EMBARRASSED BY revelations of the program's true price, Congress acted last fall to temporarily close loopholes in student loan laws that were costing taxpayers an unnecessary $1 billion every year. With a certain amount of fanfare, both House and Senate education committee chairmen declared their intention to stop "shortchanging students," in the words of Sen. Judd Gregg (R-N.H.), and to stop paying out huge, unnecessary sums to banks and other financial intermediaries that disburse student loans. At the time, we congratulated the lawmakers but nevertheless worried that the loose wording of the bill had ensured that some of the techniques banks had used to siphon money out of government coffers -- using an outdated law that once guaranteed lenders 9.5 percent interest rates -- would remain legal.
We were right to worry. According to a report by StudentLoanWatch.org, the government has so far made $240 million in excess payments to student loan companies in the first quarter of 2005, almost exactly the same amount as the government paid out in the fourth quarter of 2004. This could simply mean that lenders scrambled to take maximum advantage of the loopholes before they shut down. It could also mean that they are using new techniques to keep the high-interest loans in circulation.
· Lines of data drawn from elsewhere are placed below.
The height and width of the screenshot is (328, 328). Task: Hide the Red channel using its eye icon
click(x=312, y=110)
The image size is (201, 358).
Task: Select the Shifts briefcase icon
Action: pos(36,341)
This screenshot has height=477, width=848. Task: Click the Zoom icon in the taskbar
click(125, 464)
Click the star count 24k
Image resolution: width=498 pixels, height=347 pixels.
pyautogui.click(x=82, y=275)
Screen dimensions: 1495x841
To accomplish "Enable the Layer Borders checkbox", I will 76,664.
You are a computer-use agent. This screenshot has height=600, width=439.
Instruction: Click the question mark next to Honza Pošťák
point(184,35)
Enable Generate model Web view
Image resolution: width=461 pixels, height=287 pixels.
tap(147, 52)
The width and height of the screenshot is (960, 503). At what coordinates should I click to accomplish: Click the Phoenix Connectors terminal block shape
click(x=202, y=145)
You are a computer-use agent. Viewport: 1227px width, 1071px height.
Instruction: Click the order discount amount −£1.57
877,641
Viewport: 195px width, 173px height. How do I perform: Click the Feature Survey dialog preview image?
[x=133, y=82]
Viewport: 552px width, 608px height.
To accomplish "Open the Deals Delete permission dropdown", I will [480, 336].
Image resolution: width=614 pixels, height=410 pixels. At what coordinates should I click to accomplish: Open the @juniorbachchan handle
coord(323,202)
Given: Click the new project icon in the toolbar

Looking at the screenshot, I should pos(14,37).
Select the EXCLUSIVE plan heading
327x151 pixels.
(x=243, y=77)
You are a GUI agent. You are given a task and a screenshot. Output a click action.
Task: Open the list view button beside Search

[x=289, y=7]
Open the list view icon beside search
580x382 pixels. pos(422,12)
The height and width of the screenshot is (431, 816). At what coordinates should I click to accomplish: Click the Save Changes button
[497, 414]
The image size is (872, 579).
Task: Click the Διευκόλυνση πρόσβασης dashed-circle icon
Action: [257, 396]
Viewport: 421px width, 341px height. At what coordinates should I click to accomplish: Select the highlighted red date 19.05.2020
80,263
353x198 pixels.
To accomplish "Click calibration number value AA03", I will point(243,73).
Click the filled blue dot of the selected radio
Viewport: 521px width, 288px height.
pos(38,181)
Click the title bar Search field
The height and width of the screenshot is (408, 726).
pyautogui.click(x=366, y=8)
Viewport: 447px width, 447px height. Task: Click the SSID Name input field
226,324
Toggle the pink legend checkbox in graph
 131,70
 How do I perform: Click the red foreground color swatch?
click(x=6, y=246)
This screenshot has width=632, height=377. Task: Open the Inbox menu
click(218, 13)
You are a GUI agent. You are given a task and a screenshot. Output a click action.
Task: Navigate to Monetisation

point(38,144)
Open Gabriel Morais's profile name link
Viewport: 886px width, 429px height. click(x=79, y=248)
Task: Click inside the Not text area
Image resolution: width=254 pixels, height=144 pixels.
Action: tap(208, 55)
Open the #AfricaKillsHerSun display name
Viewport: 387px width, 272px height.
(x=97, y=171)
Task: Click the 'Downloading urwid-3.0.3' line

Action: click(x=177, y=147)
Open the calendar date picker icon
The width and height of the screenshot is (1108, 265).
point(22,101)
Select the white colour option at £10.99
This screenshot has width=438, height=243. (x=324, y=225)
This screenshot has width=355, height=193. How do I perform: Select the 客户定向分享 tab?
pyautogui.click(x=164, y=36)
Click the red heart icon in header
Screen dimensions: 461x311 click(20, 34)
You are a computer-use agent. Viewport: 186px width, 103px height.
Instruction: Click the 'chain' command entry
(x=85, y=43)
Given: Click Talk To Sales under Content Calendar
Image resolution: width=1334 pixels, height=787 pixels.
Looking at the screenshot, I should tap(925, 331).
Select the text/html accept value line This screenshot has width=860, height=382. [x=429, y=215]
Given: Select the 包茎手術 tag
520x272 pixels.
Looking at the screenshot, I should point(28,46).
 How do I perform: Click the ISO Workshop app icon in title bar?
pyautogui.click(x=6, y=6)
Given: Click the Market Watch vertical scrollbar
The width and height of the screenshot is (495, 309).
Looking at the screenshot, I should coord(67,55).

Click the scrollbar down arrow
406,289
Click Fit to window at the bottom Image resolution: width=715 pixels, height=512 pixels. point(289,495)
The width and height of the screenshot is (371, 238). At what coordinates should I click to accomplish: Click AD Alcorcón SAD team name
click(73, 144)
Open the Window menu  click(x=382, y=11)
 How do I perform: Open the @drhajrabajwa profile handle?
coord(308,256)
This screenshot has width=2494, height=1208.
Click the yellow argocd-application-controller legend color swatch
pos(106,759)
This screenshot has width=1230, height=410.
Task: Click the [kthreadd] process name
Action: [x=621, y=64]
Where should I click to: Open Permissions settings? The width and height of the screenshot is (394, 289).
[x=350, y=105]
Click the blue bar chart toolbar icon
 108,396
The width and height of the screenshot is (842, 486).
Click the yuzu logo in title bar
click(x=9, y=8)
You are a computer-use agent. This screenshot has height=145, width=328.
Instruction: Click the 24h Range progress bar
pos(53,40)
House and Senate Republicans have introduced legislation to close the loopholes permanently. Before they do so, they should look again at the language, to make sure they've actually finished the job. Perhaps it is also time for both Congress and the Education Department to take more seriously the calculations of the Congressional Budget Office and the Office of Management and Budget, both of which agree that government-guaranteed loans, disbursed by financial institutions, cost a whopping 10 times more than loans provided by the Education Department. This is money that could be used to increase Pell Grants for needy students or to ease the massive budget deficit: It's scandalous to waste it on subsidies for banks.